• **Your tasks**
[a] In the Goodenia salmoniana entry, rewrite the passage from "Goodenia salmoniana is a species" to "dark yellow flowers.", substituting "pale yellow" for "dark yellow".
[b] For each statement, say yes or no according to the Goodenia salmoniana entry, and quote the words that decide it: (i) The herb grows up to 30 cm high. (ii) The sepals are egg-shaped. (iii) The racemes reach up to 50 mm long.
[c] Carry on the Goodenia salmoniana entry from its last sentence.

• **Excerpt provided**
--- START ---
Goodenia salmoniana
- Conservation status: Priority One — Poorly Known Taxa (DEC)

Scientific classification
- Kingdom: Plantae
- Clade: Tracheophytes
- Clade: Angiosperms
- Clade: Eudicots
- Clade: Asterids
- Order: Asterales
- Family: Goodeniaceae
- Genus: Goodenia
- Species: G. salmoniana
- Binomial name: Goodenia salmoniana (F.Muell.) Carolin
- Synonyms: Velleya salmoniana F.Muell. orth. var.; Velleia salmoniana F.Muell.;

= Goodenia salmoniana =

- Genus: Goodenia
- Species: salmoniana
- Authority: (F.Muell.) Carolin
- Conservation status: P1
- Synonyms: Velleya salmoniana F.Muell. orth. var., Velleia salmoniana F.Muell.

Species of plant

Goodenia salmoniana is a species of flowering plant in the family Goodeniaceae and only known from the type specimen collected in Western Australia in 1889. It an erect to ascending herb, with linear leaves and racemes of dark yellow flowers.

==Description==
Goodenia salmoniana is an erect to ascending herb up to 30 cm high, its foliage with a few soft hairs when young. The leaves on the stems are linear, more or less cylindrical, 10–35 mm long and 0.5–1 mm wide. The flowers are arranged in racemes up to 100 mm long with leaf-like bracts, each flower on a pedicel 1–3 mm long. The sepals are lance-shaped, about 2 mm long, the corolla dark yellow, 6–7 mm long. The lower lobes of the corolla are about 3 mm long with wings about 0.5 mm wide.
--- END ---
• **Data extract**
--- START ---
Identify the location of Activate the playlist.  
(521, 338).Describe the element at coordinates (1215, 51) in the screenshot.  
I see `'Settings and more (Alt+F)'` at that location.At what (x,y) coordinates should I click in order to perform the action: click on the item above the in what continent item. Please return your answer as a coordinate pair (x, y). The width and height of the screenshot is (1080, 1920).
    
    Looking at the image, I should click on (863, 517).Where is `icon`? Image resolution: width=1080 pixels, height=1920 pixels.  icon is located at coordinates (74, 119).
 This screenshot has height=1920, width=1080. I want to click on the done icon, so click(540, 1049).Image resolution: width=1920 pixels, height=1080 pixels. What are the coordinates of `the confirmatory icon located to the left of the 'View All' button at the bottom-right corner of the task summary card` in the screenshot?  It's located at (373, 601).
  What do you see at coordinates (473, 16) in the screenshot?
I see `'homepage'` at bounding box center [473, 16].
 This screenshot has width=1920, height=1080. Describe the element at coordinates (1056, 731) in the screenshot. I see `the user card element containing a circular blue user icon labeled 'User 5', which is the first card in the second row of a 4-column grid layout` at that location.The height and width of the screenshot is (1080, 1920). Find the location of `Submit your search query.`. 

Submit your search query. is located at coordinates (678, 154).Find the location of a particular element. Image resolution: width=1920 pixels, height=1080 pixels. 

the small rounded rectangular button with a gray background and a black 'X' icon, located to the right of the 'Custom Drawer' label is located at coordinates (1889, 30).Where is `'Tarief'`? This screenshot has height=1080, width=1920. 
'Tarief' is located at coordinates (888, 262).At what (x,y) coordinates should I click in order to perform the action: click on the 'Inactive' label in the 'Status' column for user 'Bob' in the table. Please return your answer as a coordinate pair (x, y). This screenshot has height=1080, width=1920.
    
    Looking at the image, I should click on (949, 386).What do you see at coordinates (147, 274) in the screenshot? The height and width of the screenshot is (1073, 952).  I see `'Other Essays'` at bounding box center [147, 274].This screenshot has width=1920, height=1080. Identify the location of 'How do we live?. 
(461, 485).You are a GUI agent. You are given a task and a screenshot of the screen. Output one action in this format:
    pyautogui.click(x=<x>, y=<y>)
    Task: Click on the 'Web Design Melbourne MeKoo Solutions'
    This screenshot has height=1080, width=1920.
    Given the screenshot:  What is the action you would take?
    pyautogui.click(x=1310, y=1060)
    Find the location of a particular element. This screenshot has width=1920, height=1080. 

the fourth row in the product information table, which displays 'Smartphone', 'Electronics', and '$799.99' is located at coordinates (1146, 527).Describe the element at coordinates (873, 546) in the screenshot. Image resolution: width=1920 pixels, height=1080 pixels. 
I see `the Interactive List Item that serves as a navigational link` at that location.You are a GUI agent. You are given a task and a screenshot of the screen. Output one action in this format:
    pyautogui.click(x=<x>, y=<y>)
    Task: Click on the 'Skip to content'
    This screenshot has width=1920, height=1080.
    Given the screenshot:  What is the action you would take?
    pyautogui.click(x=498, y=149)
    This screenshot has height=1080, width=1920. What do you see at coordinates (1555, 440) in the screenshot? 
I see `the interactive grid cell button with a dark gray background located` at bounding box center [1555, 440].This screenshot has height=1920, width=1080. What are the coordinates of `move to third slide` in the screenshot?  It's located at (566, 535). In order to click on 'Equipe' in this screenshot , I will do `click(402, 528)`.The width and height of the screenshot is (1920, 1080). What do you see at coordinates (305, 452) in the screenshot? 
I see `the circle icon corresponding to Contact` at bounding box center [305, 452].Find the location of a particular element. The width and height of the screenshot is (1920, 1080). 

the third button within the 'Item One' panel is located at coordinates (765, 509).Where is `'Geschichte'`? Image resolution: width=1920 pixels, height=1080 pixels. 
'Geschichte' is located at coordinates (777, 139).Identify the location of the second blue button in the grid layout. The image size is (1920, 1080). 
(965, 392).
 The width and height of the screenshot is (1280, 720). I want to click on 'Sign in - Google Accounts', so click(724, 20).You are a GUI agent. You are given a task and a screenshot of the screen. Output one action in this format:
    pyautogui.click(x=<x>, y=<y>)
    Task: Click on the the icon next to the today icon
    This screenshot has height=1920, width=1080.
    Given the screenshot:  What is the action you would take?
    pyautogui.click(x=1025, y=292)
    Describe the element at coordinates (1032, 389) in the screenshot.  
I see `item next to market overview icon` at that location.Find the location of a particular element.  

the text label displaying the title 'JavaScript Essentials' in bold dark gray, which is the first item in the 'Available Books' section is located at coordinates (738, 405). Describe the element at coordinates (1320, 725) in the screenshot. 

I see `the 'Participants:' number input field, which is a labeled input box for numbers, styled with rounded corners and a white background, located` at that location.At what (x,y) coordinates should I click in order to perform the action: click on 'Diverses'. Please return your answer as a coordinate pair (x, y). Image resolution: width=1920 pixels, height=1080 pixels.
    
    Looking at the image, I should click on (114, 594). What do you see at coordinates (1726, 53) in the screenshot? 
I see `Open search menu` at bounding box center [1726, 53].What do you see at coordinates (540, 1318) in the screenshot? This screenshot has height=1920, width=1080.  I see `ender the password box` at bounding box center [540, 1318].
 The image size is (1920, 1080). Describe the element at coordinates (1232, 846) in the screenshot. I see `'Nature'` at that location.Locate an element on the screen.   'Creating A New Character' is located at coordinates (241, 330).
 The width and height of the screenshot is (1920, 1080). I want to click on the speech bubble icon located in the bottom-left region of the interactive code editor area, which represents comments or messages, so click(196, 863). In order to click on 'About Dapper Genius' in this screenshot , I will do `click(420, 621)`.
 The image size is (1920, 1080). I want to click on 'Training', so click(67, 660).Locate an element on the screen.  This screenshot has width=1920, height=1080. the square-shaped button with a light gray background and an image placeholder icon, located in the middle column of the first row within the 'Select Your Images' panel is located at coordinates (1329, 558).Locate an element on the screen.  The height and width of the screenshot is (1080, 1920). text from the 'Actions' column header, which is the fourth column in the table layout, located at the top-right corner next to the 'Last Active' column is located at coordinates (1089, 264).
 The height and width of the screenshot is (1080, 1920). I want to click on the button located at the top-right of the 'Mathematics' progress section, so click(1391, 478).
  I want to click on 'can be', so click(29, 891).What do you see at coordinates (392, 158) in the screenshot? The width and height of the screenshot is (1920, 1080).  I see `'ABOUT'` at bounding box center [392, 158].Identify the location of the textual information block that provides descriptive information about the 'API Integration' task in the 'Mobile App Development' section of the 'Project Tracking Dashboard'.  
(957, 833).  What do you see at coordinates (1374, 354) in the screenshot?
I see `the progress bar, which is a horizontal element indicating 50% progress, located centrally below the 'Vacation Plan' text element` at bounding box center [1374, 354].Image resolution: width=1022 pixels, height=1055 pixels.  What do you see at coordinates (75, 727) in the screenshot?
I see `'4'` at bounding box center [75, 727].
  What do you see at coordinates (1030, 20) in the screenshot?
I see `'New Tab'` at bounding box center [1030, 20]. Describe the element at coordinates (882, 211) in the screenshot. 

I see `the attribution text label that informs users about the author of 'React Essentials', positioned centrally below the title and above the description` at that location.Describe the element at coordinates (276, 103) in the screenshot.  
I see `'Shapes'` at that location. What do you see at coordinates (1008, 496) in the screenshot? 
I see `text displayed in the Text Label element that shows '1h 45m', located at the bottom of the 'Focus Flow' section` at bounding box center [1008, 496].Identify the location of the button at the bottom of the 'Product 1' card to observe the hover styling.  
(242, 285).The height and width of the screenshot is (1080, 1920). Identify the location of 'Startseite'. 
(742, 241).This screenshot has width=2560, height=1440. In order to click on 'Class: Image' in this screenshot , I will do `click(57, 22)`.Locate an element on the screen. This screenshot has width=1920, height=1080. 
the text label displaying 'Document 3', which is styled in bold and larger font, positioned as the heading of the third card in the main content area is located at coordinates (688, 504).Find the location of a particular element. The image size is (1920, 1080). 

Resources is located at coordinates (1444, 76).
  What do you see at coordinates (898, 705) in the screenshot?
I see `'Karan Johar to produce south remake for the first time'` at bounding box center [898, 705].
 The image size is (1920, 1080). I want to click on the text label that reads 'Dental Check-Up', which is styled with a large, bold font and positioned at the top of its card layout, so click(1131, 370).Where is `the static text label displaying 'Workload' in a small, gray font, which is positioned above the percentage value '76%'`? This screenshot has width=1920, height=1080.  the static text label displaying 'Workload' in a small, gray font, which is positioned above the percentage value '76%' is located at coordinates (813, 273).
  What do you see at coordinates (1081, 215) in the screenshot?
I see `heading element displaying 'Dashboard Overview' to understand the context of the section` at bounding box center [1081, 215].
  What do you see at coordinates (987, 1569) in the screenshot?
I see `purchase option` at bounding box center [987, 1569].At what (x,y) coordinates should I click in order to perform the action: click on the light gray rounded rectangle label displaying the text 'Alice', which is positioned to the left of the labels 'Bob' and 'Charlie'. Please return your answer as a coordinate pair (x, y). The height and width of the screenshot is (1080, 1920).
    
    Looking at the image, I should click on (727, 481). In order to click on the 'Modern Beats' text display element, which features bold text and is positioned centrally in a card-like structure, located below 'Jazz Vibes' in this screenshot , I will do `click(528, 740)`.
--- END ---
• **Answers to the exercise**
[a]
Goodenia salmoniana is a species of flowering plant in the family Goodeniaceae and only known from the type specimen collected in Western Australia in 1889. It an erect to ascending herb, with linear leaves and racemes of pale yellow flowers.

[b]
(i) Yes: "an erect to ascending herb up to 30 cm high"
(ii) No: "The sepals are lance-shaped"
(iii) No: "The flowers are arranged in racemes up to 100 mm long"

[c]
==Taxonomy and naming==
This species was first formally described in 1892 by Ferdinand von Mueller who gave it the name Velleia salmoniana in The Victorian Naturalist from material collected near the Gascoyne River by Lady Margaret Forrest. In 1990 Roger Charles Carolin changed the name to Goodenia salmoniana in the journal Telopea. The specific epithet honours George Salmon.

==Distribution==
This goodenia is only known from the type specimen, collected at an unknown location near the Gascoyne River in Western Australia.

==Conservation status==
Goodenia salmoniana is classified as "Priority One" by the Government of Western Australia Department of Parks and Wildlife, meaning that it is known from only one or a few locations which are potentially at risk.